Duplicate every one of the entries below line for line, changing nothing.

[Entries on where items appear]
»»

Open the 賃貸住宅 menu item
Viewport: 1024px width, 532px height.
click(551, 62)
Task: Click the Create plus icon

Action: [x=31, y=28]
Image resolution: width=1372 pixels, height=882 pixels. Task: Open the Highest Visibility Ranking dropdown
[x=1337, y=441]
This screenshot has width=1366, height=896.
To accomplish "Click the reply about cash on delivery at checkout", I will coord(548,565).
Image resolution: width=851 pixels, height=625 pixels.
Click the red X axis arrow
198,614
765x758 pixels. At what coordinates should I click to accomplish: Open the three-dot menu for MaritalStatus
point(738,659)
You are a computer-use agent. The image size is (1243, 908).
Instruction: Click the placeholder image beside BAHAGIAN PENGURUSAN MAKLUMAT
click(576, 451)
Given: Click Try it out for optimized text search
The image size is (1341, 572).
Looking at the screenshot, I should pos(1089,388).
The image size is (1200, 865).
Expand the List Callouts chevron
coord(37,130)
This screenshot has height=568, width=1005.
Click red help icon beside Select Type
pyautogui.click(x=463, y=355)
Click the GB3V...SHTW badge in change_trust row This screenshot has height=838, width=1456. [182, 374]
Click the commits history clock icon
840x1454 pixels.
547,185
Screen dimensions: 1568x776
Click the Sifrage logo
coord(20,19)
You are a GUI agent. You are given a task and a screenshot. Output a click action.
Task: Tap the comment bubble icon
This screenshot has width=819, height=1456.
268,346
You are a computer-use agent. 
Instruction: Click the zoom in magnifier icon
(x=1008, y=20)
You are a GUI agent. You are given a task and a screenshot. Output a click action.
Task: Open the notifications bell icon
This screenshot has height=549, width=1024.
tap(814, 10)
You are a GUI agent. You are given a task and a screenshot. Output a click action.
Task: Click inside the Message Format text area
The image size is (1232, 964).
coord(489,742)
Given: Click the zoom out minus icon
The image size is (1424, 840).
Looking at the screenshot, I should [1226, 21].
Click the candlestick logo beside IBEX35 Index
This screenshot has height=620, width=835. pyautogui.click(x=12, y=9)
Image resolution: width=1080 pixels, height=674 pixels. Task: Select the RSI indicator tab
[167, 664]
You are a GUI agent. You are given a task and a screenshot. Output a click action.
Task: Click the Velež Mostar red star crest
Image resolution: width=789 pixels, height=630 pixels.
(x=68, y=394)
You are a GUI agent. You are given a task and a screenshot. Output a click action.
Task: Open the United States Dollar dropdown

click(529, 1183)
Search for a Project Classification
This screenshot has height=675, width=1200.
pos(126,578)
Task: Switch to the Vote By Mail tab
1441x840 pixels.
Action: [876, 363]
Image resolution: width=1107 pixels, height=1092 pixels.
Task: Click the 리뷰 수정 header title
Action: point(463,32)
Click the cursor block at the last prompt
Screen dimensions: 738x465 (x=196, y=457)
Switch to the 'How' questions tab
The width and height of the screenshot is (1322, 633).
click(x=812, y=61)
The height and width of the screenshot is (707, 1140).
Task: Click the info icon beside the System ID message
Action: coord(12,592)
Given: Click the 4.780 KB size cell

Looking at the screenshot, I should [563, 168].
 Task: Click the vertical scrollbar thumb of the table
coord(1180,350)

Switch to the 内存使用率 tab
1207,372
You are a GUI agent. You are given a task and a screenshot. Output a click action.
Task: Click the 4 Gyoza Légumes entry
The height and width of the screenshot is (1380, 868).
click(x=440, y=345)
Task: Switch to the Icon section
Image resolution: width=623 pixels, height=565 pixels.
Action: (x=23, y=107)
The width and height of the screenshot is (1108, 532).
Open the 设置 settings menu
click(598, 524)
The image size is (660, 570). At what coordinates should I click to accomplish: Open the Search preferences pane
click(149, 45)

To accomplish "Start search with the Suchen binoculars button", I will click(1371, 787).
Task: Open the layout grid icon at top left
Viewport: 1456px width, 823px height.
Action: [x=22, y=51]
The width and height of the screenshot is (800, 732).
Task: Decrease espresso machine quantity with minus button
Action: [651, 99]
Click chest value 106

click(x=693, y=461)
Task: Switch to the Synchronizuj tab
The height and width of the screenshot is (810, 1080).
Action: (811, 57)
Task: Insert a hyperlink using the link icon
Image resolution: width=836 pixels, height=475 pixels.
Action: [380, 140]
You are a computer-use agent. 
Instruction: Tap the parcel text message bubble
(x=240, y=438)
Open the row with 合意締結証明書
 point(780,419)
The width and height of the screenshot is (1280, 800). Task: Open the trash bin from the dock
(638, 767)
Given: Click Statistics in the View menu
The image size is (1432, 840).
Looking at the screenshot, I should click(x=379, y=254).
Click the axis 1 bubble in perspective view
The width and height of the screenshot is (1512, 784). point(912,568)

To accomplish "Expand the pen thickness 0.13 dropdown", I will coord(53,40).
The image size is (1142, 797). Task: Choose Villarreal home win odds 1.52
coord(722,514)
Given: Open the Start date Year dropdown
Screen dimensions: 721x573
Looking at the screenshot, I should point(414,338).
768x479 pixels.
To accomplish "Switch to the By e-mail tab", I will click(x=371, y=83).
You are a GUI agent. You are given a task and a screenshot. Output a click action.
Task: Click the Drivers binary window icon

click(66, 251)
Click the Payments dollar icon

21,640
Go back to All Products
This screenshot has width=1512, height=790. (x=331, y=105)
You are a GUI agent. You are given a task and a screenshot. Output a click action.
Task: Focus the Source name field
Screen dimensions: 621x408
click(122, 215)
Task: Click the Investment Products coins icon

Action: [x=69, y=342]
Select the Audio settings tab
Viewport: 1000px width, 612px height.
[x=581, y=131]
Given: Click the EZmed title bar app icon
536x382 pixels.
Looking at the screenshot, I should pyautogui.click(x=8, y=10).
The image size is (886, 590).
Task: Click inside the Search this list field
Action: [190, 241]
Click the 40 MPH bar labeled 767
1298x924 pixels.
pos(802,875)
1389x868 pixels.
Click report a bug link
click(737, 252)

««

Reply to the task:
Open the 賃貸住宅 menu item
Viewport: 1024px width, 532px height.
click(551, 62)
Task: Click the Create plus icon

Action: [x=31, y=28]
Image resolution: width=1372 pixels, height=882 pixels. Task: Open the Highest Visibility Ranking dropdown
[x=1337, y=441]
This screenshot has width=1366, height=896.
To accomplish "Click the reply about cash on delivery at checkout", I will coord(548,565).
Image resolution: width=851 pixels, height=625 pixels.
Click the red X axis arrow
198,614
765x758 pixels. At what coordinates should I click to accomplish: Open the three-dot menu for MaritalStatus
point(738,659)
You are a computer-use agent. The image size is (1243, 908).
Instruction: Click the placeholder image beside BAHAGIAN PENGURUSAN MAKLUMAT
click(576, 451)
Given: Click Try it out for optimized text search
The image size is (1341, 572).
Looking at the screenshot, I should pos(1089,388).
The image size is (1200, 865).
Expand the List Callouts chevron
coord(37,130)
This screenshot has height=568, width=1005.
Click red help icon beside Select Type
pyautogui.click(x=463, y=355)
Click the GB3V...SHTW badge in change_trust row This screenshot has height=838, width=1456. [182, 374]
Click the commits history clock icon
840x1454 pixels.
547,185
Screen dimensions: 1568x776
Click the Sifrage logo
coord(20,19)
You are a GUI agent. You are given a task and a screenshot. Output a click action.
Task: Tap the comment bubble icon
This screenshot has width=819, height=1456.
268,346
You are a computer-use agent. 
Instruction: Click the zoom in magnifier icon
(x=1008, y=20)
You are a GUI agent. You are given a task and a screenshot. Output a click action.
Task: Open the notifications bell icon
This screenshot has height=549, width=1024.
tap(814, 10)
You are a GUI agent. You are given a task and a screenshot. Output a click action.
Task: Click inside the Message Format text area
The image size is (1232, 964).
coord(489,742)
Given: Click the zoom out minus icon
The image size is (1424, 840).
Looking at the screenshot, I should [1226, 21].
Click the candlestick logo beside IBEX35 Index
This screenshot has height=620, width=835. pyautogui.click(x=12, y=9)
Image resolution: width=1080 pixels, height=674 pixels. Task: Select the RSI indicator tab
[167, 664]
You are a GUI agent. You are given a task and a screenshot. Output a click action.
Task: Click the Velež Mostar red star crest
Image resolution: width=789 pixels, height=630 pixels.
(x=68, y=394)
You are a GUI agent. You are given a task and a screenshot. Output a click action.
Task: Open the United States Dollar dropdown

click(529, 1183)
Search for a Project Classification
This screenshot has height=675, width=1200.
pos(126,578)
Task: Switch to the Vote By Mail tab
1441x840 pixels.
Action: [876, 363]
Image resolution: width=1107 pixels, height=1092 pixels.
Task: Click the 리뷰 수정 header title
Action: point(463,32)
Click the cursor block at the last prompt
Screen dimensions: 738x465 (x=196, y=457)
Switch to the 'How' questions tab
The width and height of the screenshot is (1322, 633).
click(x=812, y=61)
The height and width of the screenshot is (707, 1140).
Task: Click the info icon beside the System ID message
Action: coord(12,592)
Given: Click the 4.780 KB size cell

Looking at the screenshot, I should [563, 168].
 Task: Click the vertical scrollbar thumb of the table
coord(1180,350)

Switch to the 内存使用率 tab
1207,372
You are a GUI agent. You are given a task and a screenshot. Output a click action.
Task: Click the 4 Gyoza Légumes entry
The height and width of the screenshot is (1380, 868).
click(x=440, y=345)
Task: Switch to the Icon section
Image resolution: width=623 pixels, height=565 pixels.
Action: (x=23, y=107)
The width and height of the screenshot is (1108, 532).
Open the 设置 settings menu
click(598, 524)
The image size is (660, 570). At what coordinates should I click to accomplish: Open the Search preferences pane
click(149, 45)

To accomplish "Start search with the Suchen binoculars button", I will click(1371, 787).
Task: Open the layout grid icon at top left
Viewport: 1456px width, 823px height.
Action: [x=22, y=51]
The width and height of the screenshot is (800, 732).
Task: Decrease espresso machine quantity with minus button
Action: [651, 99]
Click chest value 106

click(x=693, y=461)
Task: Switch to the Synchronizuj tab
The height and width of the screenshot is (810, 1080).
Action: (811, 57)
Task: Insert a hyperlink using the link icon
Image resolution: width=836 pixels, height=475 pixels.
Action: [380, 140]
You are a computer-use agent. 
Instruction: Tap the parcel text message bubble
(x=240, y=438)
Open the row with 合意締結証明書
 point(780,419)
The width and height of the screenshot is (1280, 800). Task: Open the trash bin from the dock
(638, 767)
Given: Click Statistics in the View menu
The image size is (1432, 840).
Looking at the screenshot, I should click(x=379, y=254).
Click the axis 1 bubble in perspective view
The width and height of the screenshot is (1512, 784). point(912,568)

To accomplish "Expand the pen thickness 0.13 dropdown", I will coord(53,40).
The image size is (1142, 797). Task: Choose Villarreal home win odds 1.52
coord(722,514)
Given: Open the Start date Year dropdown
Screen dimensions: 721x573
Looking at the screenshot, I should point(414,338).
768x479 pixels.
To accomplish "Switch to the By e-mail tab", I will click(x=371, y=83).
You are a GUI agent. You are given a task and a screenshot. Output a click action.
Task: Click the Drivers binary window icon

click(66, 251)
Click the Payments dollar icon

21,640
Go back to All Products
This screenshot has width=1512, height=790. (x=331, y=105)
You are a GUI agent. You are given a task and a screenshot. Output a click action.
Task: Focus the Source name field
Screen dimensions: 621x408
click(122, 215)
Task: Click the Investment Products coins icon

Action: [x=69, y=342]
Select the Audio settings tab
Viewport: 1000px width, 612px height.
[x=581, y=131]
Given: Click the EZmed title bar app icon
536x382 pixels.
Looking at the screenshot, I should pyautogui.click(x=8, y=10).
The image size is (886, 590).
Task: Click inside the Search this list field
Action: [190, 241]
Click the 40 MPH bar labeled 767
1298x924 pixels.
pos(802,875)
1389x868 pixels.
Click report a bug link
click(737, 252)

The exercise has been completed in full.